その営業会議の中で、よく目の当たりにするのが、上司がひとりで話している会議です。会議中だけでなく、日ごろから上司だけが考え、上司だけで結論を出し、上司が指示ばかりしている、そんな営業マネージャがいかに多いことか。対する部下は、自分で考えて問題を解決するという習慣が身についていません。これは大変大きな問題ですが、営業マネージャの皆さんにしてみると、なかなか改善点が思い浮かばないようです。
上記のような営業マネージャは、部下に対して一方的に話をしてから「何か意見あるか?」と聞きます。しかし部下たちは誰も答えません。返ってきたとしても「部長の言うとおりです」という期待はずれな返答のみ。
部下から反応があろうとなかろうと、自分の言いたいことを部下に伝えたのだから、正しく伝わっているだろう。問題ないじゃないか。そのように営業マネージャ自身は感じ取っているかもしれません。しかし実際に部下が期待通りに行動してくれるかというとそうでもないのが現実です。言っても言っても行動が変わらない部下。行動が物足りないという部下はどこの企業にもいます。
それでは、営業マネージャは部下に対してどのようなコミュニケーションをすればよいのでしょうか?
2.正しい「指示」よりもまずは「信頼関係」
人間は「安心・安全の欲求」があると言われています。これは「生存欲求」からくるものです。
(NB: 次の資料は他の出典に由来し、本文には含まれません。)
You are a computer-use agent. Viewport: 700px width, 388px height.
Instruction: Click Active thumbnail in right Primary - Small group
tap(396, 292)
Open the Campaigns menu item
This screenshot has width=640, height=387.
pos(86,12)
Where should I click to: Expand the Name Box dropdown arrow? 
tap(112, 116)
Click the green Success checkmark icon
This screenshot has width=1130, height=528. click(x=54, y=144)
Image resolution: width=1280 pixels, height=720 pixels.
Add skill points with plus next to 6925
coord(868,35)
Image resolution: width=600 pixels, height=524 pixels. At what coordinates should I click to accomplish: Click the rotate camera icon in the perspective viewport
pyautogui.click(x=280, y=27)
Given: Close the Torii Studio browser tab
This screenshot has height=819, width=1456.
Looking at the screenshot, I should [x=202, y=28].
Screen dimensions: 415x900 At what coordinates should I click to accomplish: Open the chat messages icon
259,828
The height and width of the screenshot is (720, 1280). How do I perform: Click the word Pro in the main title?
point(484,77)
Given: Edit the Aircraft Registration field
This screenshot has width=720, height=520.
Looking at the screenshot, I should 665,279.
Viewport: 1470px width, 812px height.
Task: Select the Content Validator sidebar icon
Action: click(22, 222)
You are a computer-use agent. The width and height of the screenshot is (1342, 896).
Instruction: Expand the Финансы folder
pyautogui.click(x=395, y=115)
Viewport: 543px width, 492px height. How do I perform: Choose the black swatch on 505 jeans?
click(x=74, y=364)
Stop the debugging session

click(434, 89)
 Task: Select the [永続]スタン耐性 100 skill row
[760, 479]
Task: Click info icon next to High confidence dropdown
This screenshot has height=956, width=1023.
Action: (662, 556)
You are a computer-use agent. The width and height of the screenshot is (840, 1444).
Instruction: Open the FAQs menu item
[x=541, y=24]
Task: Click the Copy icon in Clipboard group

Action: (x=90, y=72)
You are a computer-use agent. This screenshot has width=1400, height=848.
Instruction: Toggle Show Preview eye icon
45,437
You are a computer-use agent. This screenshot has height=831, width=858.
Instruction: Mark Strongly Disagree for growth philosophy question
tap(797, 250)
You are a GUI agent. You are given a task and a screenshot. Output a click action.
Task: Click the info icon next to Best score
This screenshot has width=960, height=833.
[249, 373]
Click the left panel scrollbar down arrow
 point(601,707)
既知のものに対しては安心を覚え、未知なものに対しては不安を感じるものです。そのため相手の指示や命令が正しいか正しくないかで、その指示や命令を理解/納得するのではなく、相手自身が自分にとって信頼のおける人間であるのか(安心欲求を満たす人間であるかどうか)が判断の基準になってしまいます。
このように、人間関係において重要なことは、人と人とのあいだにラポール(=信頼関係)が構築されているかどうかです。これによって、人の行動や意識は大きく左右されるということを覚えておかなくてはなりません。たとえば、同じことを言われても、A課長から言われると疑うことなく従うのに、B課長から言われると何となくストレスを感じる、もしくは反発したくなる、こういうことはよくあることです。それは部下の「意識の問題」だと片付ければ簡単ですが、これでは根本的な問題から目を背けているとも言えます。人間は感情の生き物であるということを頭に入れておかなければなりません。それでは次に、どのようにすれば部下と「ラポール」を構築できるのか解説いたします。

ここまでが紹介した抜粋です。